Kasus Walk Out (WO) Ananda saya menilai jauh dari kritik, ini cenderung pada aksi atau sikap politik. Bagi saya ini hal wajar, ada bagusnya sebagai pola baru sistem kontrol publik terhadap kekuasaan. Asal dilakukan dengan pertimbangan rasionalitas publik, bukan dendam politik apalagi mendasarinya dengan kebencian dan dendam politik.

Motif dan argumen WO Ananda menjadi hal penting yang harus dinilai dan diperiksa oleh publik. Berita menyebutkan bahwa Ananda WO karena sosok Anies yang diundang di acara itu dinilai tak mencerminkan nilai-nilai ajaran Kanisius.

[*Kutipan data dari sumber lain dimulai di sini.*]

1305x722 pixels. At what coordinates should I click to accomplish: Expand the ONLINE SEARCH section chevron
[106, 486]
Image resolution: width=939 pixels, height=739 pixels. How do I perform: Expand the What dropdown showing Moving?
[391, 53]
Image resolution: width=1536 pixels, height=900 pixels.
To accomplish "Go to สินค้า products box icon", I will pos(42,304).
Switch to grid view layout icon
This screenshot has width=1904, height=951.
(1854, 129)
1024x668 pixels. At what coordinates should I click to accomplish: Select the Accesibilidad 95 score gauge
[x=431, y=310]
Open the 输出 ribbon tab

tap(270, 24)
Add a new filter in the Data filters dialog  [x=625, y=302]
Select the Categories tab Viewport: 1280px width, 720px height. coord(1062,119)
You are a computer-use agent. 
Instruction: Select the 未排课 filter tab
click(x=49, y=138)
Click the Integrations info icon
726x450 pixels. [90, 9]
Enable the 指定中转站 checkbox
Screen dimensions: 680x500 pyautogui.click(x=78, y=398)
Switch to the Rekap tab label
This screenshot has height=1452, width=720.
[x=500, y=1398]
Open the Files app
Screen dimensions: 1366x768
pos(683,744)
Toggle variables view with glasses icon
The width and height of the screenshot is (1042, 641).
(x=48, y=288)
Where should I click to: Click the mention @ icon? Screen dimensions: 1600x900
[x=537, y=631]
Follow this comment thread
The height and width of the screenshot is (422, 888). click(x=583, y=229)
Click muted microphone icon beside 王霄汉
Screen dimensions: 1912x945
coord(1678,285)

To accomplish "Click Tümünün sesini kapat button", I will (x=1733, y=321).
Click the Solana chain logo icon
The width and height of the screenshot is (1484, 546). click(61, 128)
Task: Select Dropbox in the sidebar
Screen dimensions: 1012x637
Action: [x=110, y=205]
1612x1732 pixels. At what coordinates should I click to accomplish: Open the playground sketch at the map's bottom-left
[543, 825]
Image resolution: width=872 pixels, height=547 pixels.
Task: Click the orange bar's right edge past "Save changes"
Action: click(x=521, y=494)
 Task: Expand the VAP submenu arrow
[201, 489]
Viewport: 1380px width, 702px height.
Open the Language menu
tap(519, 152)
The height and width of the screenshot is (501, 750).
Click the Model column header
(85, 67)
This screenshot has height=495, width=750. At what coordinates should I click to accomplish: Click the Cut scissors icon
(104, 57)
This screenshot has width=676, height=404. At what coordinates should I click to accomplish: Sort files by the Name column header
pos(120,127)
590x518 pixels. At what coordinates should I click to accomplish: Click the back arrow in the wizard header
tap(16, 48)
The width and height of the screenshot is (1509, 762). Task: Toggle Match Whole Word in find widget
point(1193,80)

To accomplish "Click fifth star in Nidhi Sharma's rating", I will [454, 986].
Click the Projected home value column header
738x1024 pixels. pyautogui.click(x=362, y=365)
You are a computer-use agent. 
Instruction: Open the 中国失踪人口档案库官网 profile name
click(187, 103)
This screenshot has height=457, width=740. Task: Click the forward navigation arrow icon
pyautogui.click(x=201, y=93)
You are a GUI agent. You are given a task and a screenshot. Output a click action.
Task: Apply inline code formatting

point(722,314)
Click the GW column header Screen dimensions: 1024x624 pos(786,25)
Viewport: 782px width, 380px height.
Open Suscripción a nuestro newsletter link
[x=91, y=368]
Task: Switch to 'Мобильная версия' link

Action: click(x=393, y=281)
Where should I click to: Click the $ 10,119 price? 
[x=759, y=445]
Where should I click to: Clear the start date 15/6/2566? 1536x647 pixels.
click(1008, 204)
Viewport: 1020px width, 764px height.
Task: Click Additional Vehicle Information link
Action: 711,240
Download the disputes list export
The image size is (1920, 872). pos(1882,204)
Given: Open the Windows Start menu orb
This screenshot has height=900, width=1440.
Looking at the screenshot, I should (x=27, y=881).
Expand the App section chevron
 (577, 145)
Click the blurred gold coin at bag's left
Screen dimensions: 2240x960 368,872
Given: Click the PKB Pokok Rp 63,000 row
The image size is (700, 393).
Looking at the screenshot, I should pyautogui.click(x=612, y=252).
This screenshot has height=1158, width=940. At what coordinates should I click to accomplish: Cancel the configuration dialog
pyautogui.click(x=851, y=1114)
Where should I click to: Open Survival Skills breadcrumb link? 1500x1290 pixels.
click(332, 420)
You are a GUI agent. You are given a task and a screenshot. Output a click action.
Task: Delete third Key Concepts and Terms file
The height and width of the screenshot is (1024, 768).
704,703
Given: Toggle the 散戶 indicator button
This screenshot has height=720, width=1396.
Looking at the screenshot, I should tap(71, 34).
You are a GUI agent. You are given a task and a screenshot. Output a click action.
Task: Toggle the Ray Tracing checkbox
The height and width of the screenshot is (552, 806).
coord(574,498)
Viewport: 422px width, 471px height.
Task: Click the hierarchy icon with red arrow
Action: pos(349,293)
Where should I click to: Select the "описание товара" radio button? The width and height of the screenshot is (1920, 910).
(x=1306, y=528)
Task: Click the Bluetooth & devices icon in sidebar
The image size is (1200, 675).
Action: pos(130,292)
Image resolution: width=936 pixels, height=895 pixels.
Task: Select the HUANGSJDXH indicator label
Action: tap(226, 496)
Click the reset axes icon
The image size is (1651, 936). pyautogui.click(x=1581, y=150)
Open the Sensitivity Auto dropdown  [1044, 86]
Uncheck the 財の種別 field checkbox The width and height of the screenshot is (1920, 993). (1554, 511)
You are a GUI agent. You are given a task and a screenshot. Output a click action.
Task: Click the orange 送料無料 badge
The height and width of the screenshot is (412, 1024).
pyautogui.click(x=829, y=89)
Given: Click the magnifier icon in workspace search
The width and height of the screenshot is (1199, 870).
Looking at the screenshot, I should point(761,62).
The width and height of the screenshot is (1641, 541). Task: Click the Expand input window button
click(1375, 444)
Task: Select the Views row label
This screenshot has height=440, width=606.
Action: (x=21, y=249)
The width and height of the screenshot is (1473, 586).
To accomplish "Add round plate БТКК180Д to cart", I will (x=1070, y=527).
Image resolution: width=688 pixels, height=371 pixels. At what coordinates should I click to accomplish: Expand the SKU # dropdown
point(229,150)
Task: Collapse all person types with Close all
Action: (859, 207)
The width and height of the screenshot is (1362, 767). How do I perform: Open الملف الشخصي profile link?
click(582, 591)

Saya tidak paham sikap Anies yang seperti apa yang tidak mencerminkan ajaran Kanisius? Jikapun dalam pandangan Ananda, Anies tidak mencerminkan ajaran Kanisius, apakah Ananda yakin semua yang hadir dalam acara tersebut mencerminkan ajaran Kanisius? Lantas, apakah sikap WO saat tamu yang diundang resmi itu mencerminkan ajaran Kanisius?

Sebagai Canasian, Ananda seharusnya ingat motto "Ad maiorem Dei Gloriam" (Demi semakin bertambahnya kemuliaan Tuhan). Memuliakan manusia, bagian dari jalan memuliakan Tuhan.

Sebagai peneliti media sosial, saya melihat ini hanya sebagai aktualisasi gambaran dari polarisasi kelompok politik liberal yang terpersonifikasi pada sosok Ahok yang semakin mengeras di jagad media sosial. Jadi masih tidak jauh dari persoalan Pilkada DKI Jakarta.

Jika pandangan saya ini benar, tampaknya Ananda masih perlu belajar tentang toleransi (politik) dengan lebih arif dan bijak.

Republik ini butuh kejernihan politik, bukan kekeruhan politik.